Quelle: Andrea Seliger

Heikendorf. „Es war eine Wunschvorstellung der Gemeinde, dass die Maßnahme schon in den Sommerferien umgesetzt wird“, erklärte Mirco Schablack vom Amt Schrevenborn und freut sich, dass es kurzfristig doch geklappt hat. Sonst wäre man mit der Sperrung des Weges an der Offenen Ganztagsschule/Mensa in die Schulphase geraten oder hätte auf die Herbstferien warten müssen. Ursprünglich war ein späterer Baubeginn vorgesehen gewesen.

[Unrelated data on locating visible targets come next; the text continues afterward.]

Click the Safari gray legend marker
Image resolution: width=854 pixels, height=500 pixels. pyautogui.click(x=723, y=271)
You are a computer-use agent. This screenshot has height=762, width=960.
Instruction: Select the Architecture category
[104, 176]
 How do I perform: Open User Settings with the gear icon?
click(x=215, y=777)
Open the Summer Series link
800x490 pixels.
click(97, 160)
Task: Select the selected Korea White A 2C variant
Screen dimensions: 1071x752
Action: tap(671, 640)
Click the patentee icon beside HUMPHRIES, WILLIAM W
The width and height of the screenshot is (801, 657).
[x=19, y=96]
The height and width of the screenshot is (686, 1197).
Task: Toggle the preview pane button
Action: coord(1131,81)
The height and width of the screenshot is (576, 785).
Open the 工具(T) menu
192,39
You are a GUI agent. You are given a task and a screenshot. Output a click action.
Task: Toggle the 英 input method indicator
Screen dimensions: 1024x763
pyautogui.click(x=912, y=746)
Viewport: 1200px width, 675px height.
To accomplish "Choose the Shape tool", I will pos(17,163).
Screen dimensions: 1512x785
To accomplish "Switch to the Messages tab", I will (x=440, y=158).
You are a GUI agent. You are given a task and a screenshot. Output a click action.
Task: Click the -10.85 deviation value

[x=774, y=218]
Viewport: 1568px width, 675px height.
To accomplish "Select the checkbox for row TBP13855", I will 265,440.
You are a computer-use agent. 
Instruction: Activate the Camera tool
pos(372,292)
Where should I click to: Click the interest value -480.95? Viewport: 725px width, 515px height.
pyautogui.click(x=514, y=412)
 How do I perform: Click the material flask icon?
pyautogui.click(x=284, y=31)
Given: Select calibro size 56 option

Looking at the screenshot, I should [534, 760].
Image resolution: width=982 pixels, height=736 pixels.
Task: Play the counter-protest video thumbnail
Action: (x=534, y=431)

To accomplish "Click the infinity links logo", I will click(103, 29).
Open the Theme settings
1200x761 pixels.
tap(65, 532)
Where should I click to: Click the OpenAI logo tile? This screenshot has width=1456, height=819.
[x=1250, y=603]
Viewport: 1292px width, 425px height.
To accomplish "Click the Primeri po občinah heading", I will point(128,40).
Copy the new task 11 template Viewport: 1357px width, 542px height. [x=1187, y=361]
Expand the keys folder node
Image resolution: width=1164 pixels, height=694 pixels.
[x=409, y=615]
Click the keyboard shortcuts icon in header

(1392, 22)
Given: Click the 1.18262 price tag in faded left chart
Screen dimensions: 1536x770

Der vierstöckige Neubau, in dem dem dann alle zehn Klassenstufen der Grund- und Gemeinschaftsschule Platz haben sollen, entsteht im hinteren Bereich des heutigen Geländes am Neuheikendorfer Weg. Ein altes Gebäude wurde bereits in den Osterferien von der Gemeinde abgerissen und die Klassen in die gelben Containern auf dem Schulhof umgesiedelt. 13,42 Millionen Euro soll die neue Schule kosten – umgesetzt wird sie von der Firma Goldbeck Public Partner mit Zentrale in Bielefeld, die deutschlandweit schon mehr als 30 Schulen gebaut hat.

„Eine Teilbaugenehmigung für den Tiefbau haben wir auch schon“, berichtet Andreas Scheffler aus der Abteilung Schulen und Handelsimmobilien bei Goldbeck, der gerade vor Ort in Heikendorf Bewerbungsgespräche geführt hat, um die Bauleitung mit Kollegen aus der Region zu verstärken. Deshalb kann nun parallel zur Rohrverlegung auf dem eigentlichen Baufeld schon die Vorbereitung des Fundaments beginnen. Mit dem Start des Hochbaus rechnet Scheffler Mitte Oktober. Ende 2018 soll die neue Schule und der erste Teil der Außenanlagen fertig sein.

„Das ist ein Riesenprojekt“, sagt Schablack über den Schulneubau. Rund 750 Kinder und Jugendliche besuchen die Grund- und Gemeinschaftsschule Heikendorf. Sobald der Neubau steht, sollen die alten Gebäude abgerissen werden. Das Gelände am Schulredder soll dann anders genutzt werden – wie, darüber wird in Heikendorf noch heftig diskutiert.